EXERCISE SET
a) In the post about the KC Climate Summit, which municipality was Mike Kelly serving as mayor of?
b) Carry on the post about the KC Climate Summit from its final sentence.

PAGE
Category: Pondering Peace

Local Community People Doing Their Part

This past Saturday I attended the KC Climate Summit, an annual event that tracks the progress being made on climate action in this area and highlights community leaders who are heading up these endeavors.  The story of how KC Climate Action got started is an interesting and inspiring one.  Several years ago, two people who were involved in local government and also parents of young children started talking about climate change.  Mike Kelly is an attorney who was serving as the mayor of Roeland Park, a municipality within the larger Kansas City area.  Lindsey Constance is a public school teacher who was serving as a Shawnee City Councilmember for Shawnee, KS (in which the Central Seminary campus is located).  Their concern about climate change related a lot to their young children and the threats it posed for their future, and so they decided they needed to do what they could to respond.

STORED ROWS
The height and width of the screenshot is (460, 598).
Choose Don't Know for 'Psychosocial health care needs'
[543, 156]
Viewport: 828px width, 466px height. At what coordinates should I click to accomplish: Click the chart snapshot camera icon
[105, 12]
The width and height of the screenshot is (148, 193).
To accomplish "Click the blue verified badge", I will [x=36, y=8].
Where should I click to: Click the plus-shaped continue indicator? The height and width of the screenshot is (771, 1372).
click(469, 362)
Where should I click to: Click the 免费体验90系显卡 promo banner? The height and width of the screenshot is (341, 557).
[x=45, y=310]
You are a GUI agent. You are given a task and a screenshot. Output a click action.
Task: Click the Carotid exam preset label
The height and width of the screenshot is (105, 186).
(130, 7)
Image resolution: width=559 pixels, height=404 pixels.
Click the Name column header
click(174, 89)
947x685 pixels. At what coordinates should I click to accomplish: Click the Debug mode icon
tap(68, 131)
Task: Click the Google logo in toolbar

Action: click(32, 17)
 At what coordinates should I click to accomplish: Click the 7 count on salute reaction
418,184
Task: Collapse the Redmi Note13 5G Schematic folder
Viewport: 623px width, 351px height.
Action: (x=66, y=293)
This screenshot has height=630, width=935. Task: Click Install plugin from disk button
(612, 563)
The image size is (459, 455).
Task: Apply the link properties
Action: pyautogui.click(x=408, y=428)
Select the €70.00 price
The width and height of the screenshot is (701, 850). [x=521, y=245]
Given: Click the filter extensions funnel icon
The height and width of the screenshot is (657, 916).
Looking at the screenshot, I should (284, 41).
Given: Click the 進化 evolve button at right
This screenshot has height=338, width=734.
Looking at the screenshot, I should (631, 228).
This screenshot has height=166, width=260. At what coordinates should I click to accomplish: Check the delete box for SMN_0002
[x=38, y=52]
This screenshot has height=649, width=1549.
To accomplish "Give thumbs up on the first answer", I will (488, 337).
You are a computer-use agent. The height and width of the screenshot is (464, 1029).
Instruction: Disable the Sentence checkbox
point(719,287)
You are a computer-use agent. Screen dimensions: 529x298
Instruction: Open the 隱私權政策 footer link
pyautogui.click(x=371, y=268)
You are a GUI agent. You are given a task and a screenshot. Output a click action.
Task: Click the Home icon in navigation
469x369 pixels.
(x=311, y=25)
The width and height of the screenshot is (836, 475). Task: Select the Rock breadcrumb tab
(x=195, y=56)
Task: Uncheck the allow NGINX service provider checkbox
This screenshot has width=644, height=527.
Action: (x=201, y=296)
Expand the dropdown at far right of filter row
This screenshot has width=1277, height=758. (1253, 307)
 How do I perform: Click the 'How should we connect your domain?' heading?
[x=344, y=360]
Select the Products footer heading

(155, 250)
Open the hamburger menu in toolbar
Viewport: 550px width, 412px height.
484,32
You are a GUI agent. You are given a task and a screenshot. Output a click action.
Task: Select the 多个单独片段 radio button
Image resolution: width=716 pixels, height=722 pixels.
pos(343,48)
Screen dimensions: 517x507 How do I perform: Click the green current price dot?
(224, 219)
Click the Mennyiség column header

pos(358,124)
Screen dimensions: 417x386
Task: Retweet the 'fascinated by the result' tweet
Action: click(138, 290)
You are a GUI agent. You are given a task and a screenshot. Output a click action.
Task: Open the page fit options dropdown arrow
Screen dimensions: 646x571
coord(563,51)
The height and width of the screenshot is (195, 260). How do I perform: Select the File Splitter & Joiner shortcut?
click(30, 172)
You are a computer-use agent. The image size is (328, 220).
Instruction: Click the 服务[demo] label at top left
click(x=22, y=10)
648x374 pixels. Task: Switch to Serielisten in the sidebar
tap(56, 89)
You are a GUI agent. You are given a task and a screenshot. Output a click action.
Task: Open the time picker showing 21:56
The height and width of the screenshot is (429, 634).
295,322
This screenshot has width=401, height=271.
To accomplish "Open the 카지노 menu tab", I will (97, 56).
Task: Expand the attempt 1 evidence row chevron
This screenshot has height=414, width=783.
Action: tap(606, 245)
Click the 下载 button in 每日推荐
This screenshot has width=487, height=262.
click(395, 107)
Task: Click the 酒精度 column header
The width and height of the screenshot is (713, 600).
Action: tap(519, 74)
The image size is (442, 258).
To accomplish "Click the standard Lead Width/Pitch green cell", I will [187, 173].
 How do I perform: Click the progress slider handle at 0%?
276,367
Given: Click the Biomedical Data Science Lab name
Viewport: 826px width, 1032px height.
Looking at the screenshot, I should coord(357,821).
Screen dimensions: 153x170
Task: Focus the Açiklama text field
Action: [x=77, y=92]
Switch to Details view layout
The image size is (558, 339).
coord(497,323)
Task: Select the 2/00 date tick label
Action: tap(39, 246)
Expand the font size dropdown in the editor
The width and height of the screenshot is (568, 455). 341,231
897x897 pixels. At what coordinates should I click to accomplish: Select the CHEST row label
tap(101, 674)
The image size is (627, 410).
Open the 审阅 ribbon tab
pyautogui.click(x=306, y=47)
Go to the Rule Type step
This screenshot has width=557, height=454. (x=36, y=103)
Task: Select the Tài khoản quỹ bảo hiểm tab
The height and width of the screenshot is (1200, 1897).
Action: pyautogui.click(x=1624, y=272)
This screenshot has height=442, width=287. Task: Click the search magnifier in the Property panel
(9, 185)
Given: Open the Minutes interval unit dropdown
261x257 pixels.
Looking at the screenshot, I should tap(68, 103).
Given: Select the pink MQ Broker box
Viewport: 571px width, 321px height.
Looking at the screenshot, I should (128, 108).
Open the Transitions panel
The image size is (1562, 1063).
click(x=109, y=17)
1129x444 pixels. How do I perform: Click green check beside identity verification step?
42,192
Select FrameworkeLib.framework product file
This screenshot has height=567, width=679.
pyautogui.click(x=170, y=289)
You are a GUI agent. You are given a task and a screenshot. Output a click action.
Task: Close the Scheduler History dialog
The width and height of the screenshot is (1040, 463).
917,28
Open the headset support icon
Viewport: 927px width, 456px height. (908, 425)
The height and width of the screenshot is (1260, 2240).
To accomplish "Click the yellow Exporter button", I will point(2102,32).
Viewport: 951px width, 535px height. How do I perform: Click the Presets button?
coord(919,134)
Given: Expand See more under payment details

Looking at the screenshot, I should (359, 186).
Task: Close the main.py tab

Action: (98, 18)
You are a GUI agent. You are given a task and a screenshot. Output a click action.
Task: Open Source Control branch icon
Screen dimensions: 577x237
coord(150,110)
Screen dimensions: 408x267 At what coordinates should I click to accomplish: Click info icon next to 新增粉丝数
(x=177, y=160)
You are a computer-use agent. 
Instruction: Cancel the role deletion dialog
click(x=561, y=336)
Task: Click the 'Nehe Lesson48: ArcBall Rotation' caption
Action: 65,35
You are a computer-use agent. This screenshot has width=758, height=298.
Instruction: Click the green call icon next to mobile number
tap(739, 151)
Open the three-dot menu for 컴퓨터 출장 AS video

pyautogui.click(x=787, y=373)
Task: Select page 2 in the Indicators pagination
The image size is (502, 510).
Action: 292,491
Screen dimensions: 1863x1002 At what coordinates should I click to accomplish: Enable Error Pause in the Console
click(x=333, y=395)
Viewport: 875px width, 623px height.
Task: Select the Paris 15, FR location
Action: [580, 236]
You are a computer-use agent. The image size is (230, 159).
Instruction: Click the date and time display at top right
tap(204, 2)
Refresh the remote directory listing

OUTPUTS FOR THE TASKS
a) Roeland Park

b)
Learning about the scientifically researched climate solutions promoted by Project Drawdown, they initially gathered a hundred local leaders from across the Kansas City area for a time of learning.  They encountered a common concern and energy to take action.  Out of these roots, KC Climate Action was formed in 2019 for the ten-county metropolitan region of Kansas and Missouri that make up the Greater Kansas City area.  In partnership with the Mid-American Regional Council, it engaged in the hard work of assessing the region and learning the ways in which greenhouse gases are emitted here.  They moved on to develop a Kansas City Regional Climate Action Plan that details specific goals and means. The overall goal is to reach net zero emissions by 2050, with all local governments becoming net zero by 2030, regional energy generation becoming net zero by 2035, and all home and buildings becoming net zero by 2040.  Nineteen different governments serving 83% of people in this metropolitan area have approved this plan, and each is now busy implementing efforts that are shaped for their particular locality. Learning that 63% of local greenhouse gas emissions come from buildings and 34% come from transportation, there is a strong focus on addressing these sectors.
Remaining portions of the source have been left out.